De beangstigende terugkeer van Berlusconi
door Freddy De Pauw
De Italiaanse parlementsverkiezingen van 13 mei dreigen uit te lopen op een overwinning van de zogenaamde ‘Casa delle Libertà’, het Huis van de Vrijheden. Dreigen is een woord dat goed op zijn plaats is, want de verwachte terugkeer van Silvio Berlusconi is beangstigend. De Vrijheden waar het Huis van Berlusconi voor staat, zijn die van de agressieve ondernemer met een eigen media-imperium waarin alleen voor hemzelf plaats is. Dat Huis bestaat uit onder meer Berlusconi’s eigen Forza Italia, de Nationale Alliantie - opvolgster van de neofascistische MSI - en de uitgesproken racistische Lega Nord.

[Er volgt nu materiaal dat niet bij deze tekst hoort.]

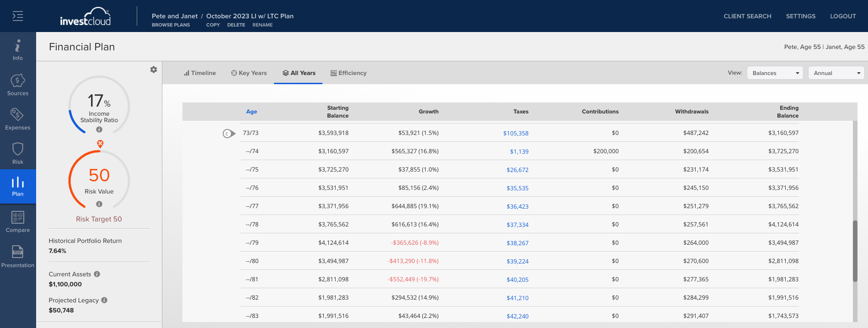Click the table vertical scrollbar thumb
This screenshot has width=868, height=328.
pos(855,251)
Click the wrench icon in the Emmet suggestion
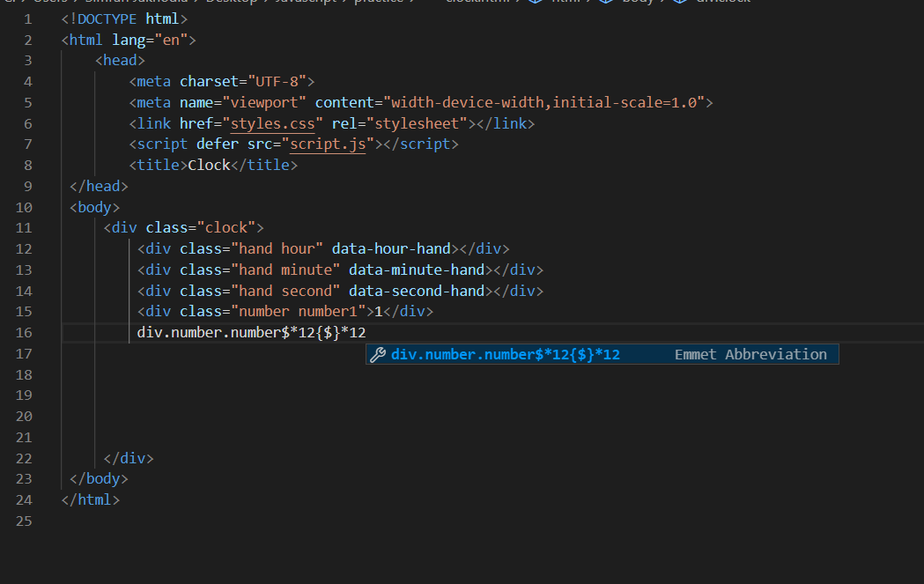This screenshot has width=924, height=584. (x=379, y=354)
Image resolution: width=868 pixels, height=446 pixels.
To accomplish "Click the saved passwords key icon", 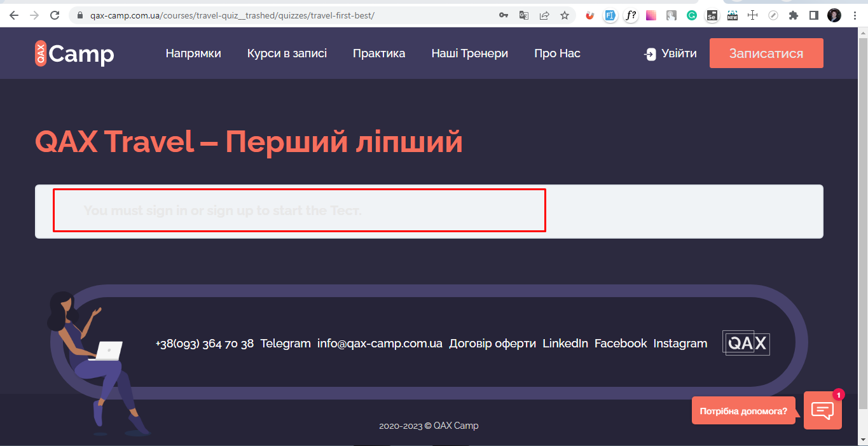I will tap(503, 15).
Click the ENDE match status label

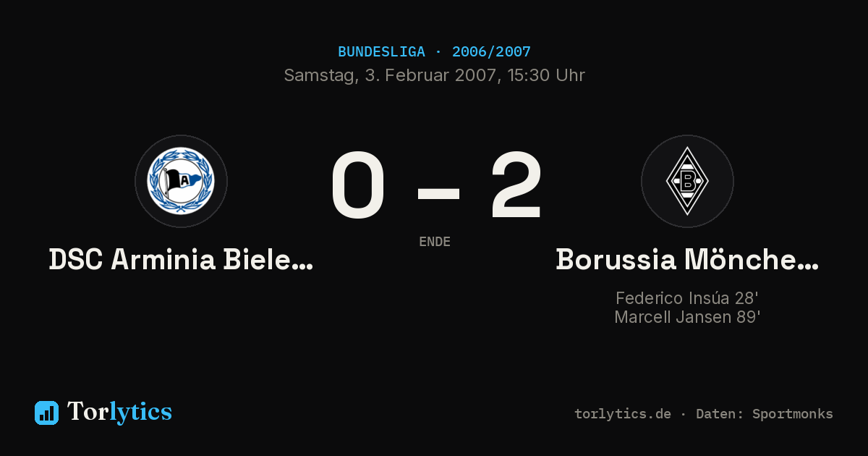[x=435, y=242]
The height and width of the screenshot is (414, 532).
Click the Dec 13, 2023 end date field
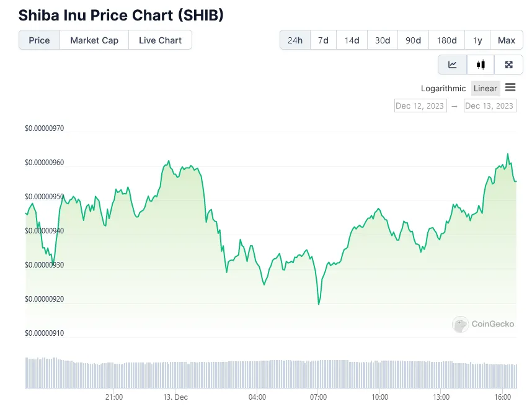pyautogui.click(x=490, y=106)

De kansen op succes van deze bundeling van rechts en uiterst-rechts, die zichzelf "centrumrechts" noemt, liggen hoog. Dat heeft verscheidene redenen.
1) Ulivo?
De belangrijkste is de ontreddering van wat doorgaans centrumlinks wordt genoemd, de bundeling van partijen die in 1996 als de ‘Ulivo’, met vaandeldrager Romano Prodi, naar de kiezer trokken. In die Ulivo zaten als belangrijkste partijen de "Democraten van Links" (DS), toen geleid door Massimo D’Alema, opvolgster van de communistische PCI, en de PPI (Italiaanse Volkspartij), officiële opvolgster van de Democrazia Cristiana (DC). In hun schaduw waren er nog de Verdi (Groenen), de rechtse partij Rinovvamento italiano (RI) van ex-premier Lamberto Dini en wat kleinere formaties.
Sinds de verkiezingen is er in en rond die Ulivo nogal wat veranderd. Er was een eerste crisis toen Rifondazione Comunista eind 1998 nog weigerde de regering van Prodi van buitenaf te steunen. In de plaats kwam D’Alema als premier. Een meerderheid van parlementsleden van Rifondazione scheurde zich af, richtte onder Armando Cossutta – jarenlang bijgenaamd ‘het oog van Moskou in de PCI – de Pcdi op, de ‘Partij van Italiaanse communisten’. Die trad prompt in de regering, met Olivero Diliberto op Justitie, later met oud-socialist Nerio Nesi op Openbare Werken.
De Ulivo kreeg versterking van een flink pak parlementsleden die in 1996 met rechts waren verkozen. Het ging vooral om vroegere christen-democraten die het onnatuurlijk vonden dat ze in de oppositie zaten en de gemakkelijkste weg naar de macht kozen: overlopen. Dat leidde tot de oprichting van de Udeur, een formatie geleid door Clemente Mastella, een man die model kan staan voor de traditionele cliëntelistische politicus.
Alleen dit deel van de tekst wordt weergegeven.